Torbjorn Granlund tg at gmplib.org
Sun Dec 20 12:42:44 CET 2009

```bodrato at mail.dm.unipi.it writes:

I did not read the code carefully, but I have two comments (maybe I'm
missing the point, tell me if this is the case):

1) Should we care possible overflow of the mp_size_t operands? I guess
this is not a problem for 64-bits CPU, but what about 32-bits? (or less??)
We obviously can assume un+vn <= MP_SIZE_T_MAX, but what about the
comparison (un > 8 * vn) ? It may give an incorrect result if e.g.
un=vn=(MP_SIZE_T_MAX+1)/8. Are this operands too big to care about?

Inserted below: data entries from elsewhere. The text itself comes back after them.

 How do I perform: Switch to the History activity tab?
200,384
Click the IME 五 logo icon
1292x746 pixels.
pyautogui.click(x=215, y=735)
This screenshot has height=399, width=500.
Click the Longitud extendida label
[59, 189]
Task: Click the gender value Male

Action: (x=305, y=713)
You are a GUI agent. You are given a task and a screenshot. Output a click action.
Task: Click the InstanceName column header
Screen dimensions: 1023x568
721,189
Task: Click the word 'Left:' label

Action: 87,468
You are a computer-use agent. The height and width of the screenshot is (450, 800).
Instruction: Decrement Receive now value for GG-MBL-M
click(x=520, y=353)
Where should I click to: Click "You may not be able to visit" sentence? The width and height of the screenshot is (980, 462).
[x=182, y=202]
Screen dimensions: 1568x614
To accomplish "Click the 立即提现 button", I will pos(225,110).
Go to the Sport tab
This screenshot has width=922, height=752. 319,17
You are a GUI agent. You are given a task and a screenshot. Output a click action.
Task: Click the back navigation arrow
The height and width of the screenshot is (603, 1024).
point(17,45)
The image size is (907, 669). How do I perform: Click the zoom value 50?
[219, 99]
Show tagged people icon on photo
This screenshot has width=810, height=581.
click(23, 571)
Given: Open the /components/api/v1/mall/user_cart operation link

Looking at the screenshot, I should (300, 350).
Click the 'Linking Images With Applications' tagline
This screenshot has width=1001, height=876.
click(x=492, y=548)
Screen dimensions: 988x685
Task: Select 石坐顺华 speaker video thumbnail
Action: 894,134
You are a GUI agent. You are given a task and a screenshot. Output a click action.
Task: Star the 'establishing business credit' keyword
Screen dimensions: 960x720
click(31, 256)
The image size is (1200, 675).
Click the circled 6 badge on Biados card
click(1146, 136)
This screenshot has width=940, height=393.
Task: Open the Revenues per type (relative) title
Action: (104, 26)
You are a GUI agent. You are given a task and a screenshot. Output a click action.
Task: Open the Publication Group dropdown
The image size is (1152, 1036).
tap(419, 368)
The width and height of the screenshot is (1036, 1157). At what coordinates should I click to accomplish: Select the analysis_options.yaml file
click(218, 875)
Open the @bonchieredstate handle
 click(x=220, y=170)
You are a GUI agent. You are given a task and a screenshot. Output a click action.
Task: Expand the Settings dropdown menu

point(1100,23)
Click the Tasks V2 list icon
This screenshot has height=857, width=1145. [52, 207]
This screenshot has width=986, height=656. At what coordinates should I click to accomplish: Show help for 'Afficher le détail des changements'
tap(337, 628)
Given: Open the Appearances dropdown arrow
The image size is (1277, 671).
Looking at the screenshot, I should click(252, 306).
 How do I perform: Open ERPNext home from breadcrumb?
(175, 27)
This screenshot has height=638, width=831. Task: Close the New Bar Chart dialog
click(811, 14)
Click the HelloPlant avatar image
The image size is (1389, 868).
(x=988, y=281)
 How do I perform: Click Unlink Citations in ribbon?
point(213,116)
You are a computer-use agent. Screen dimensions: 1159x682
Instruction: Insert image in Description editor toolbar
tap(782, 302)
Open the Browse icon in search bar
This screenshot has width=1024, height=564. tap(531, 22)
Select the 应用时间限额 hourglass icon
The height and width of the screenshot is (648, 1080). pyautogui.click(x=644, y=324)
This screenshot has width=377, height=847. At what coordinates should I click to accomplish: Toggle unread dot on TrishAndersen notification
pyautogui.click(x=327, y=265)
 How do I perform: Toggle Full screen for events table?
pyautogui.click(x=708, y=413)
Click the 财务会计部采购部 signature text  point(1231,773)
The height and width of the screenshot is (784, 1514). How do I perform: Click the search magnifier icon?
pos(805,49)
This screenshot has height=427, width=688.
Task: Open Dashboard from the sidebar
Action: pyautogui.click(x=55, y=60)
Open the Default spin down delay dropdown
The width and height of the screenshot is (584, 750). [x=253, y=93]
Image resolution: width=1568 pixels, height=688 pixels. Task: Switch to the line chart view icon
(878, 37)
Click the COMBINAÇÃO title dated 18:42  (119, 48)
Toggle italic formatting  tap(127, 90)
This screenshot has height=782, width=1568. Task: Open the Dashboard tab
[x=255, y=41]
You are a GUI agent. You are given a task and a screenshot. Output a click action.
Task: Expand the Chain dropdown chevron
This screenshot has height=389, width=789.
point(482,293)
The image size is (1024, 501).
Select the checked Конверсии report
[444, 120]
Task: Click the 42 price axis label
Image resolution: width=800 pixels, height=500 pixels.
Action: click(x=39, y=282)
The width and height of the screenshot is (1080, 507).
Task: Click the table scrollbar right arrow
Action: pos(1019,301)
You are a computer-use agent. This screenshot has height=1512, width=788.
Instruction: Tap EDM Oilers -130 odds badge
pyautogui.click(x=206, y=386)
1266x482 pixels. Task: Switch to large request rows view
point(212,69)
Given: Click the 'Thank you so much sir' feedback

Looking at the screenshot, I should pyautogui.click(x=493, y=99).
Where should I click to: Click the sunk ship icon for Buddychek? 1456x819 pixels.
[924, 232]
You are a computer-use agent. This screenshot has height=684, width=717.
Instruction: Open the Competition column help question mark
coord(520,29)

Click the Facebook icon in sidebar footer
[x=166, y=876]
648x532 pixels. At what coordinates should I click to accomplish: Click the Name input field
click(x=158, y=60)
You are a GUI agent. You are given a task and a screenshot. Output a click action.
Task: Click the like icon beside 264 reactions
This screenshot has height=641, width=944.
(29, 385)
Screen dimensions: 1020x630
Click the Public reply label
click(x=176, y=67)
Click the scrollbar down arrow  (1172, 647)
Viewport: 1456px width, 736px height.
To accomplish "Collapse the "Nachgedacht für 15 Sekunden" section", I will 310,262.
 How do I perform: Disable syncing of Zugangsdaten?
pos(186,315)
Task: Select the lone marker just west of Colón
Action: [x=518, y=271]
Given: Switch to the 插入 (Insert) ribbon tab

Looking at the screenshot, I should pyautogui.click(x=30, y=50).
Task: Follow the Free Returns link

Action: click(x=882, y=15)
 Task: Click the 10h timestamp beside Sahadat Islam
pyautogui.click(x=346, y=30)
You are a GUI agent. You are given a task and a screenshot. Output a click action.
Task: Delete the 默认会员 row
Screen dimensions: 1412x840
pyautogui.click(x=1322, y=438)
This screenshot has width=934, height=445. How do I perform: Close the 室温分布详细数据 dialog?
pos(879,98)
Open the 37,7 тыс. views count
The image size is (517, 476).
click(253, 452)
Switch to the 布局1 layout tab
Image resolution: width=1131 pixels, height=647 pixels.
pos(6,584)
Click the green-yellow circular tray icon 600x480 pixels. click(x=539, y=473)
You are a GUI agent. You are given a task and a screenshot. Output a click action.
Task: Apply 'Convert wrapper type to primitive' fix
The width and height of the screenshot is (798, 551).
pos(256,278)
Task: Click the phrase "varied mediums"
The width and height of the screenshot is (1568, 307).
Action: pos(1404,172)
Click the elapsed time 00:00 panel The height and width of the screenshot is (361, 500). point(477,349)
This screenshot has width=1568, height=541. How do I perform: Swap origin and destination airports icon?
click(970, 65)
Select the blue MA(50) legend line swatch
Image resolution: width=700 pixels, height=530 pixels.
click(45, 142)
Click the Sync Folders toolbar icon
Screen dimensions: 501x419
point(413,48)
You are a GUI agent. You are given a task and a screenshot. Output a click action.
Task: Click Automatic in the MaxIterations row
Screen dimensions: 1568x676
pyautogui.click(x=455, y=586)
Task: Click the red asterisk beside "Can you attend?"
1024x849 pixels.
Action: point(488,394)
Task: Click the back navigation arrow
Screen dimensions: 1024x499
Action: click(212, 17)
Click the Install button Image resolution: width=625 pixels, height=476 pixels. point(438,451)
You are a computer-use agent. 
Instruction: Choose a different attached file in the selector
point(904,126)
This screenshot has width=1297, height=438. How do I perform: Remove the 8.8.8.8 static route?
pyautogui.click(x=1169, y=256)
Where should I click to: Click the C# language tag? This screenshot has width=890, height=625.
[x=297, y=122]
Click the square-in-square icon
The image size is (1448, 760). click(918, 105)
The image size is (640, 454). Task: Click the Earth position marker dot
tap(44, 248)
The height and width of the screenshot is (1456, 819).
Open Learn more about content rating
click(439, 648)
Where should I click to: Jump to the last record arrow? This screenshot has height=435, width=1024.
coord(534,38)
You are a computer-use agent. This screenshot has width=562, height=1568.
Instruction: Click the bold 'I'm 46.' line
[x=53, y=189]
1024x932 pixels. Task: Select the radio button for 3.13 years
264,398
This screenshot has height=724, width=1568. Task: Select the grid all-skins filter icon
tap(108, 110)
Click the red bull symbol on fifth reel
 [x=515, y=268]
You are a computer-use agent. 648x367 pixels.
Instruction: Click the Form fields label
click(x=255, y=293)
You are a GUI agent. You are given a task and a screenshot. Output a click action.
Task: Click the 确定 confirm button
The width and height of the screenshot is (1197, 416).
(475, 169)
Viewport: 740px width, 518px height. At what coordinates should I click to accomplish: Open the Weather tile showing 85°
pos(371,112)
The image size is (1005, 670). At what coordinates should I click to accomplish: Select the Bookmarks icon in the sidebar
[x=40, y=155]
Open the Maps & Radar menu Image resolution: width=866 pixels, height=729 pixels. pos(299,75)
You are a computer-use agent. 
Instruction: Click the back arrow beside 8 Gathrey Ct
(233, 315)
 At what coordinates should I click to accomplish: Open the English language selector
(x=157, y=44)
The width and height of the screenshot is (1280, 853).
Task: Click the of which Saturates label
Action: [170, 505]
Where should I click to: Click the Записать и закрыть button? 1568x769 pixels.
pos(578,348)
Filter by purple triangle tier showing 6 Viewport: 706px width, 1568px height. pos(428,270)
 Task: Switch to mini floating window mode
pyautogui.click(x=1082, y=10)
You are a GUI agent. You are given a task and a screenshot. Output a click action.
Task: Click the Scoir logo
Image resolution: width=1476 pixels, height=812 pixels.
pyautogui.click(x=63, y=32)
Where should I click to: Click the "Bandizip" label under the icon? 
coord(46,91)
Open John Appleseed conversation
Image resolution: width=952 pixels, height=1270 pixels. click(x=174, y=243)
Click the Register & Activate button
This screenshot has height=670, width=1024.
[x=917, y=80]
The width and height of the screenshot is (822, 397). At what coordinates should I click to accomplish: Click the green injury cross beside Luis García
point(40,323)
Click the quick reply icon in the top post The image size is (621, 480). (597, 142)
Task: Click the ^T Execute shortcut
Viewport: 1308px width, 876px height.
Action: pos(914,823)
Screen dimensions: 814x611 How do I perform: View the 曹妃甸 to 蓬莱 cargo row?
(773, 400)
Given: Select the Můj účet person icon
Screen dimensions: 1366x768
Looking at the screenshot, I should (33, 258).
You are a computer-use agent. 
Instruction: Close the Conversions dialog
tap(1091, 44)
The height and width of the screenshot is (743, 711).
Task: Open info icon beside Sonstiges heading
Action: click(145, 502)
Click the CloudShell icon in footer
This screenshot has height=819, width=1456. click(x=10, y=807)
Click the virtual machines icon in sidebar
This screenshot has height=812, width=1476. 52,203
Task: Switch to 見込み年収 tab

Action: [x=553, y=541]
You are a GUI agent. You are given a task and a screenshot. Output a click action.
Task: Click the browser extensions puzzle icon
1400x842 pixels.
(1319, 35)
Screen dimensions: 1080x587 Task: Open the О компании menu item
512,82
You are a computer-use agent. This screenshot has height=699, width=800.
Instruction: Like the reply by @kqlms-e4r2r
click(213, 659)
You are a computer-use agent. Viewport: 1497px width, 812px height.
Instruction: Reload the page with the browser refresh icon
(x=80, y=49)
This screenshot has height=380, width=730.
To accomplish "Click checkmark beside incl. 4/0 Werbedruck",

We promise 2^32-1 *bits* as the largest operands.  As long as we don't
multiply the largest operands' sizes by something >32, we should be
fine.

2) I suggested the use of an iterative product accumulation also for
operands above the FFT size, but I'm not sure that the use of toom63 for
this huge operands is a good idea. We should probably iterate an
FFT(3*vn,vn), or something like that.

In conclusion, I'd substitute the to line 219:
else if (BELOW_THRESHOLD((un+vn)>>1,MUL_FFT_THRESHOLD) || un>8*vn)
with
else if (BELOW_THRESHOLD((un+vn)>>1,MUL_FFT_THRESHOLD) ||
BELOW_THRESHOLD(2*vn,MUL_FFT_THRESHOLD))

moreover I'd add another iterative block at lines 321-323 like
if (vn < MP_SIZE_T_MAX/8 && un >= 8*vn) {

We multiply m x n, where m >> n.

Using FFT(3n,n):
Take 3n x n pieces, roughly m/(3n) times.
Each 3n x n piece needs time O(M(4n)).
Totally O(M(4n) m/(3n))

Using toom63:
Take 2n x n pieces, roughly m/(2n) times.
Each 2n x n piece needs time O(8 M(n/3)).
Totally O(M(n/3) 4m/n)

The function M(n) is superlinear, so:
M(n/3) 4m/n < M(4n/3) m/n < M(4n) m/(3n)

So it seems toom63 is better.  Am I missing something?

One more random idea: maybe in the ToomX2 block you can _SDECL, _SMARK,
_SALLOC...

Good idea!

--
Torbjörn
```